··· Data to process
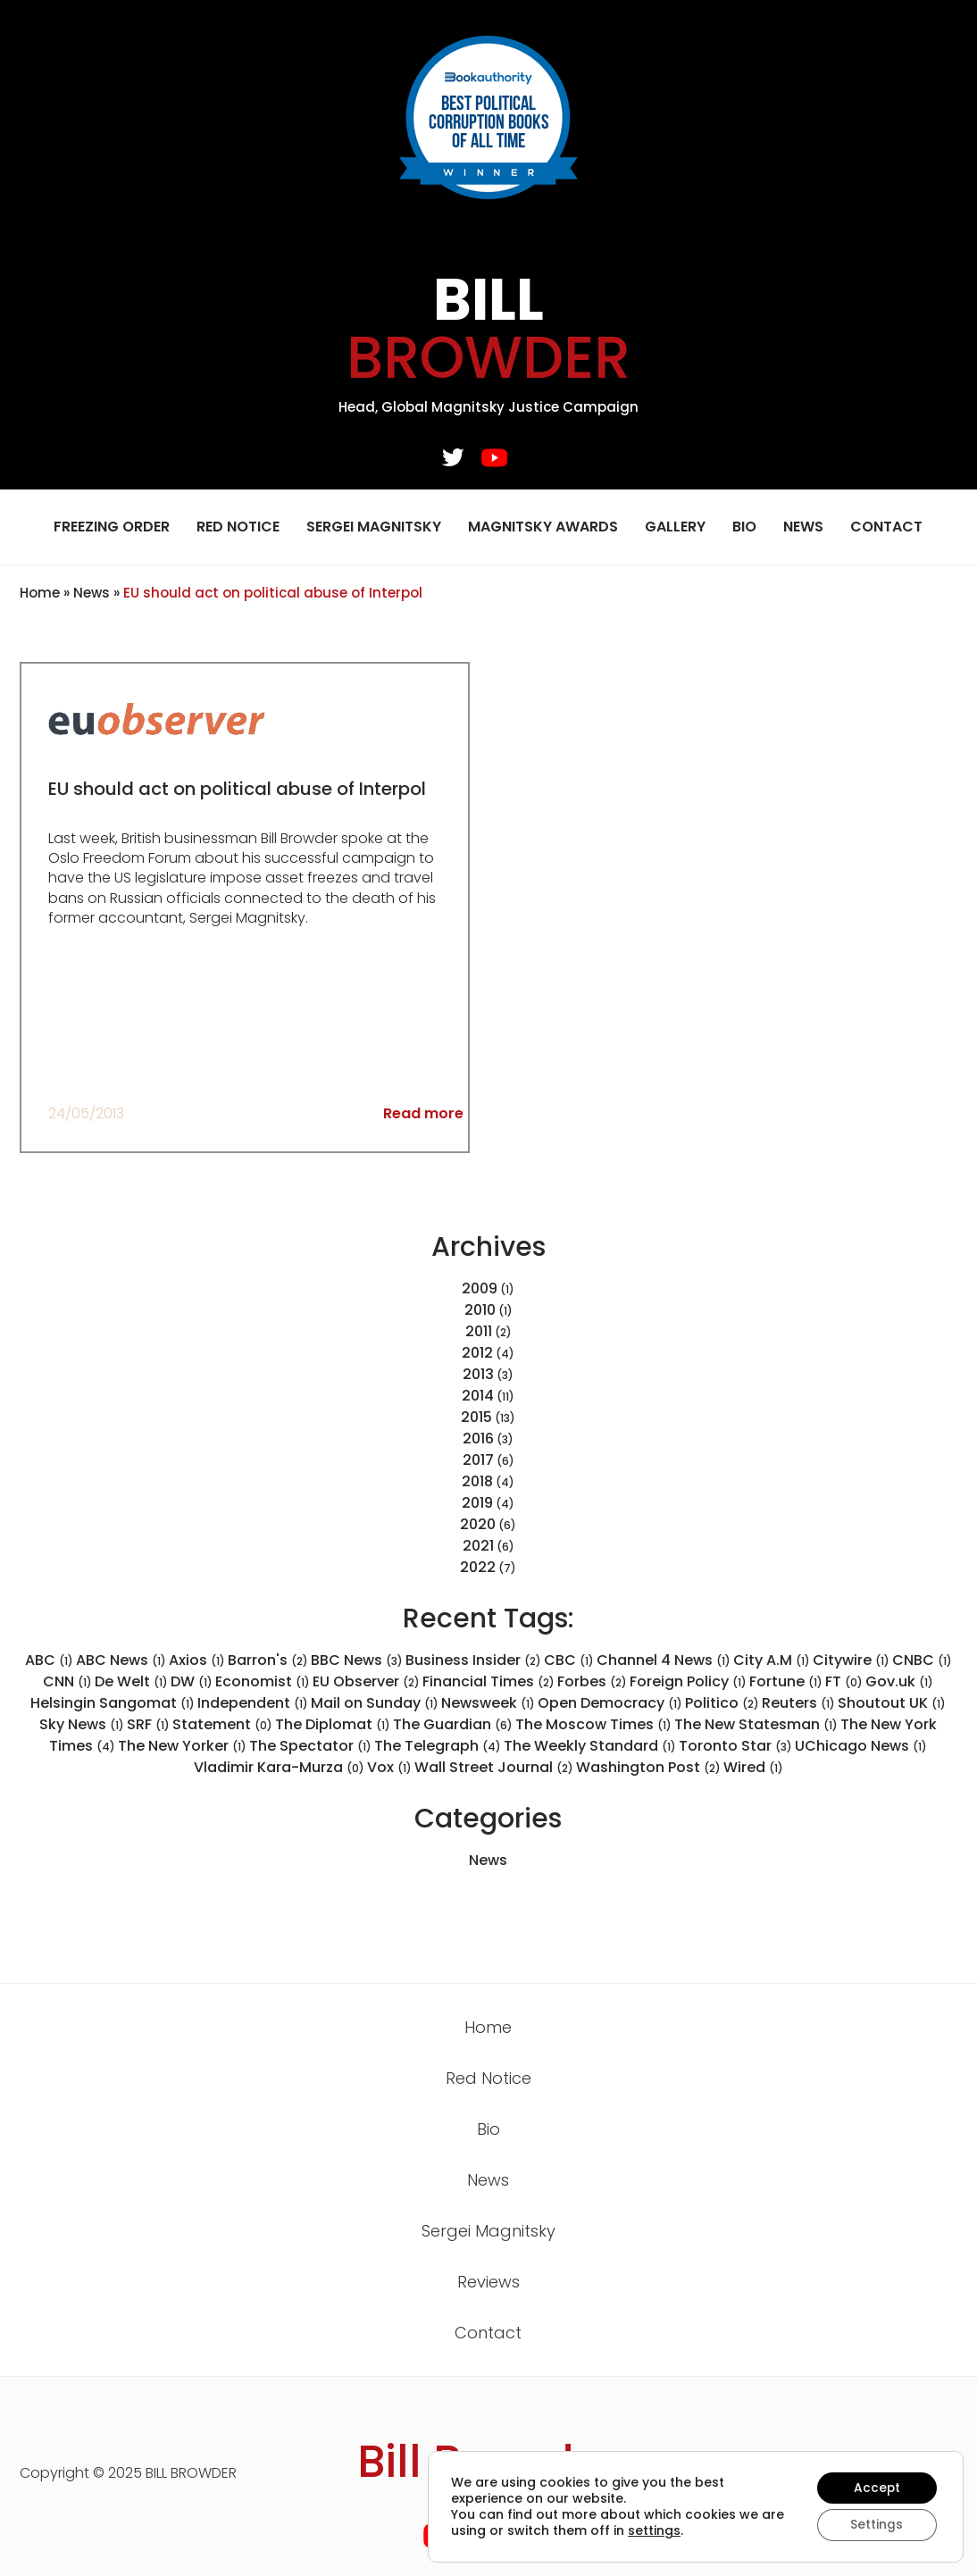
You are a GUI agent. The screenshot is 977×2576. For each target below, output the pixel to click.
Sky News (81, 1724)
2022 (478, 1567)
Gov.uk (899, 1681)
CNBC (922, 1660)
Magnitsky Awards (543, 526)
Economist (262, 1681)
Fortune (786, 1681)
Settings (875, 2525)
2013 (478, 1374)
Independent (252, 1703)
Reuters (798, 1703)
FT (844, 1681)
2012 (477, 1352)
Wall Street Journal (493, 1767)
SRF (148, 1724)
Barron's (268, 1660)
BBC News (357, 1660)
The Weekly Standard (590, 1745)
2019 (477, 1503)
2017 (478, 1460)
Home (40, 592)
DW (192, 1681)
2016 (478, 1438)
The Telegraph (437, 1745)
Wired (753, 1767)
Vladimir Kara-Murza (279, 1767)
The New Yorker (182, 1745)
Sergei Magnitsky (373, 526)
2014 (478, 1395)
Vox (389, 1767)
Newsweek (488, 1703)
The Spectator (310, 1745)
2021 (478, 1545)
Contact (886, 526)
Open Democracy (610, 1703)
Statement (222, 1724)
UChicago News (861, 1745)
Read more (423, 1113)
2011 (478, 1331)
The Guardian (453, 1724)
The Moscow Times (593, 1724)
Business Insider (473, 1660)
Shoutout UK (892, 1703)
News (803, 526)
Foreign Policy (688, 1681)
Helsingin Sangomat (112, 1703)
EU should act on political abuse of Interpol (239, 788)
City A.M (771, 1660)
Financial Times (488, 1681)
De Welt (131, 1681)
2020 (478, 1524)
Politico (722, 1703)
······
→ To do
Could you write out the entries above again with "Settings" changed to "Preferences" and everything else left as it is? Leave the picture out.

→ Exercise output
You are a GUI agent. The screenshot is 977×2576. For each target below, output the pixel to click.
Sky News (81, 1724)
2022 (478, 1567)
Gov.uk (899, 1681)
CNBC (922, 1660)
Magnitsky Awards (543, 526)
Economist (262, 1681)
Fortune (786, 1681)
Preferences (875, 2525)
2013 (478, 1374)
Independent (252, 1703)
Reuters (798, 1703)
FT (844, 1681)
2012 (477, 1352)
Wall Street Journal (493, 1767)
SRF (148, 1724)
Barron's (268, 1660)
BBC News (357, 1660)
The Weekly Standard (590, 1745)
2019 (477, 1503)
2017 (478, 1460)
Home (40, 592)
DW (192, 1681)
2016 (478, 1438)
The Telegraph (437, 1745)
Wired (753, 1767)
Vladimir Kara-Murza (279, 1767)
The New Yorker (182, 1745)
Sergei Magnitsky (373, 526)
2014 (478, 1395)
Vox (389, 1767)
Newsweek (488, 1703)
The Spectator (310, 1745)
2021 (478, 1545)
Contact (886, 526)
Open Democracy (610, 1703)
Statement (222, 1724)
UChicago News (861, 1745)
Read more (423, 1113)
2011 (478, 1331)
The Guardian (453, 1724)
The Moscow Times (593, 1724)
Business Insider (473, 1660)
Shoutout UK (892, 1703)
News (803, 526)
Foreign Policy (688, 1681)
Helsingin Sangomat (112, 1703)
EU should act on political abuse of Interpol (239, 788)
City A.M (771, 1660)
Financial Times (488, 1681)
De Welt (131, 1681)
2020 (478, 1524)
Politico (722, 1703)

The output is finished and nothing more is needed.